You can decide if the reviewer was right.  Here is HMV 1011, with Lieut. R. G. Evans conducting the Band of the Coldstream Guards.

Side one - La caprice de Nannette/Demande et response:

Side two - Un sonnet d'amour/La tarantelle fretillante:

Monday, March 17, 2014

James McCool - The Low Back'd Car

For St. Patrick's Day, here's an early hit record of an Irish song.  James McCool  recorded "The Low Back'd Car" for Victor on April 20, 1905, and it sold well enough to stay in print until 1919, when he recorded a new version.  That recording, in turn, stayed in print until 1926.
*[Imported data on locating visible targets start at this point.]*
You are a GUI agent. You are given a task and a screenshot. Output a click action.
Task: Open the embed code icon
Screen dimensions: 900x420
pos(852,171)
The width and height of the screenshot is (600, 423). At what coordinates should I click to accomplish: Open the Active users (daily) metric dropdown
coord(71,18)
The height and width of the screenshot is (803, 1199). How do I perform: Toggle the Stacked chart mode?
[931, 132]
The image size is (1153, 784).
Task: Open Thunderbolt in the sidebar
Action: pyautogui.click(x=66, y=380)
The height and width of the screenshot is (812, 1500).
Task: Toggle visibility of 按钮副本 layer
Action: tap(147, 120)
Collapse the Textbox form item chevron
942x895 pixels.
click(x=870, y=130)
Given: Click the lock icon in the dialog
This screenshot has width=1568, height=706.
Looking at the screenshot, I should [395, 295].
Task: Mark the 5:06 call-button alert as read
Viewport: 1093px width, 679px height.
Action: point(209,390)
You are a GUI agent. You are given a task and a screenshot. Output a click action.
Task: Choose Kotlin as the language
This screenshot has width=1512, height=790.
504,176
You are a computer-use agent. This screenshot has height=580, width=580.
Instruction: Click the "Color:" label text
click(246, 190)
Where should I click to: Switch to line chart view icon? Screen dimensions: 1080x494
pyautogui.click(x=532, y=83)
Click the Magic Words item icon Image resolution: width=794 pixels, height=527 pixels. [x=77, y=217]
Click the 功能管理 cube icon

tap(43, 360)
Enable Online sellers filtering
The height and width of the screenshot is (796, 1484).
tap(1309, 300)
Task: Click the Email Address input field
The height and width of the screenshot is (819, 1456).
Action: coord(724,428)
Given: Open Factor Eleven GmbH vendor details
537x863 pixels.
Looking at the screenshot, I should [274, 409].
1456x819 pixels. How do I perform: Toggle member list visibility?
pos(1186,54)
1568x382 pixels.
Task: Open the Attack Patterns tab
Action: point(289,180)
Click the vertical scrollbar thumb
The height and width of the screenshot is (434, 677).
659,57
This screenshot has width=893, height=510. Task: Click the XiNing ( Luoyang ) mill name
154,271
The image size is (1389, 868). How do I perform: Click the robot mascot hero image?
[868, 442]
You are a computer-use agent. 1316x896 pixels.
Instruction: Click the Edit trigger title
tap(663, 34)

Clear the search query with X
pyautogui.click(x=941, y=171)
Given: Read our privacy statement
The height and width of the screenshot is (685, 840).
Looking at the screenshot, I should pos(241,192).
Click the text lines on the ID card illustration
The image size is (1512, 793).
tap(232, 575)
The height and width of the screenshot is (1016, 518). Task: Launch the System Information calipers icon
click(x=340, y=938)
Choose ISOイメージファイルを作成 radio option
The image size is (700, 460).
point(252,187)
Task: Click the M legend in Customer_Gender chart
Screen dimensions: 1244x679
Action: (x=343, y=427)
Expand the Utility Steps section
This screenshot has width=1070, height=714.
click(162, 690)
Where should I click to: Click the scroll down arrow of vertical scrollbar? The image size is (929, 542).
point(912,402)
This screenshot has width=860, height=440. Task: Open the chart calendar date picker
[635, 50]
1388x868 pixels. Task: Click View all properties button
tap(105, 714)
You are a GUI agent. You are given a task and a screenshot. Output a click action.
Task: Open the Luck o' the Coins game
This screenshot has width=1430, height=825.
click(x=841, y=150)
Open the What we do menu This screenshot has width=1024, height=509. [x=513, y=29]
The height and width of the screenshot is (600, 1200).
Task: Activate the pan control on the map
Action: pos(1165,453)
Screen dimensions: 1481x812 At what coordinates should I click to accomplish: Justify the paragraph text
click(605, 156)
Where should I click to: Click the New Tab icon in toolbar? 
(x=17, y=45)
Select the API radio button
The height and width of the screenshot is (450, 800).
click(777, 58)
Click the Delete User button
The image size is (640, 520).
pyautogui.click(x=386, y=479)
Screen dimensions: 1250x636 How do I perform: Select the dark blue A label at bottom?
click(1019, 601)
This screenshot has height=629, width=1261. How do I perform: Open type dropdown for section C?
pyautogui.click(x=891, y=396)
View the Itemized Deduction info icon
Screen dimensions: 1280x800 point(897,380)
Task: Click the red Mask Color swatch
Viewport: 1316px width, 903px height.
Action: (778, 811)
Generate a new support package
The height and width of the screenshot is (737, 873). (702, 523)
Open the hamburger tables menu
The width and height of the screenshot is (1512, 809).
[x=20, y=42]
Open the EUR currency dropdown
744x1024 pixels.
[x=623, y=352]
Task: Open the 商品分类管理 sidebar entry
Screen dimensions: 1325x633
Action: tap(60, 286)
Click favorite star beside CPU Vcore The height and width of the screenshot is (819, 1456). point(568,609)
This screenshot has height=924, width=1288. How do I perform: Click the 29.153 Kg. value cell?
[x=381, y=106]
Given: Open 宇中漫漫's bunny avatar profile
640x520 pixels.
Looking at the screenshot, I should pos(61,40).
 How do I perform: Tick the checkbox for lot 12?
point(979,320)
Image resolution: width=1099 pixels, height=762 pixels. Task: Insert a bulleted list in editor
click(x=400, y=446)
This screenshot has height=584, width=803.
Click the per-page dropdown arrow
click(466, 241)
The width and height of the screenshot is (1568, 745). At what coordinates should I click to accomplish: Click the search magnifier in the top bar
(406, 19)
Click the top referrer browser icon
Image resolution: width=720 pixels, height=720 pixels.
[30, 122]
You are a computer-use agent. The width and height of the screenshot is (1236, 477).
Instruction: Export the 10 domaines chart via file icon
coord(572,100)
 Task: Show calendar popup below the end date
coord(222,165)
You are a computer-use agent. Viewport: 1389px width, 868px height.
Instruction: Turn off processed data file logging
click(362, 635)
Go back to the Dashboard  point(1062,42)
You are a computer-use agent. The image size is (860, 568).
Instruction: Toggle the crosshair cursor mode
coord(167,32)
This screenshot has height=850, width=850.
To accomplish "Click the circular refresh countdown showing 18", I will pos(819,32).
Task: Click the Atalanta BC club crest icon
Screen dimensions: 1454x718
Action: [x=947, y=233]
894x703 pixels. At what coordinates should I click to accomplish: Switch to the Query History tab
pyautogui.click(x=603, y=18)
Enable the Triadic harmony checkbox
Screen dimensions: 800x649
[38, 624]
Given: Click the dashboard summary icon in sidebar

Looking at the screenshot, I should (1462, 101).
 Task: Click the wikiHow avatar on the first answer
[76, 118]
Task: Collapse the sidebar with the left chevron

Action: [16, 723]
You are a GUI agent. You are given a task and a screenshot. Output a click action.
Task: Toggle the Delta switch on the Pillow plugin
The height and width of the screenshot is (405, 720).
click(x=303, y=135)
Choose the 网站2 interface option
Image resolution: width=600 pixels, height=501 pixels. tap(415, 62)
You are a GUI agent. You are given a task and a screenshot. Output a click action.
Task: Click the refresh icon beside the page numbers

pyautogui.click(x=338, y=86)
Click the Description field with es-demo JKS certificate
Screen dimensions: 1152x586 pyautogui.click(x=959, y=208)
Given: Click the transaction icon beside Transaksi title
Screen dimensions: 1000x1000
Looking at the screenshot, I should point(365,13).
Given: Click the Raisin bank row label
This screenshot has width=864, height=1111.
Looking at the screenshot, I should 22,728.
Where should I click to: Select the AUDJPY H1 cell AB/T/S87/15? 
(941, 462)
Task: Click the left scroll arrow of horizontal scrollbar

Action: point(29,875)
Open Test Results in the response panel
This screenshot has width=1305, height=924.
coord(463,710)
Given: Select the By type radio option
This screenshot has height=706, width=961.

"The Low Back'd Car" was composed by Samuel Lover, who also wrote "The Girl I Left Behind Me," in 1851 or so.  It's old enough to have been given "traditional" status among Irish musicians, who still sometimes perform it.  It almost immediately inspired Irish composer William Vincent Wallace to write a Fantasie on "The Low Back'd Car" for piano.  James Joyce quotes the song in both Ulysses and Finnegans Wake.  The success of McCool's record spurred many other recordings of the song, including a 1913 Victor Red Seal issue by John McCormack.

McCool recorded 15 or so sides for Victor, but "The Low Back'd Car" remains his best-known record.  My copy is an original one-sided pressing; based on the label style, it dates from 1905 or 1906.  A later pressing would probably sound better, since Victor's surfaces improved steadily throughout the first decade of the 20th century, but I love having an original.  Here it is:

Monday, March 10, 2014

Boyce Brown on Collector's Item

I'll begin this blog as I began my 78 collection, with a never-reissued jazz disc from 1940: "On a Blues Kick"/"I Surrender Dear" on the Collector's Item label.  The personnel is listed on the label, but there is no band name or leader credit.  The letters "BB" appear in the run-off area, though, leading me to believe that Boyce Brown was the leader.

 I've written about the mysterious alto saxophonist Boyce Brown elsewhere, so here I'll just add that this was the record that turned me into a 78 collector.  Several years ago I decided that I wanted to track down all of Brown's meager recorded output, but I soon discovered that this record had never been reissued in any format.  So when I found a copy on Ebay, I bid and won it.  Before the package arrived, I had purchased a late-1960s Miracord turntable, a 78 cartridge, and half a dozen other 78s.

Brown's improvising was imaginative and unique, and he had excellent command of his instrument.  Here are these two rare sides, recorded in Chicago on February 12, 1940.  Also on board are the great Wild Bill Davison on cornet, Mel Henke, a very interesting pianist, bassist Walter Ross, and Joe Kahn on drums. Enjoy!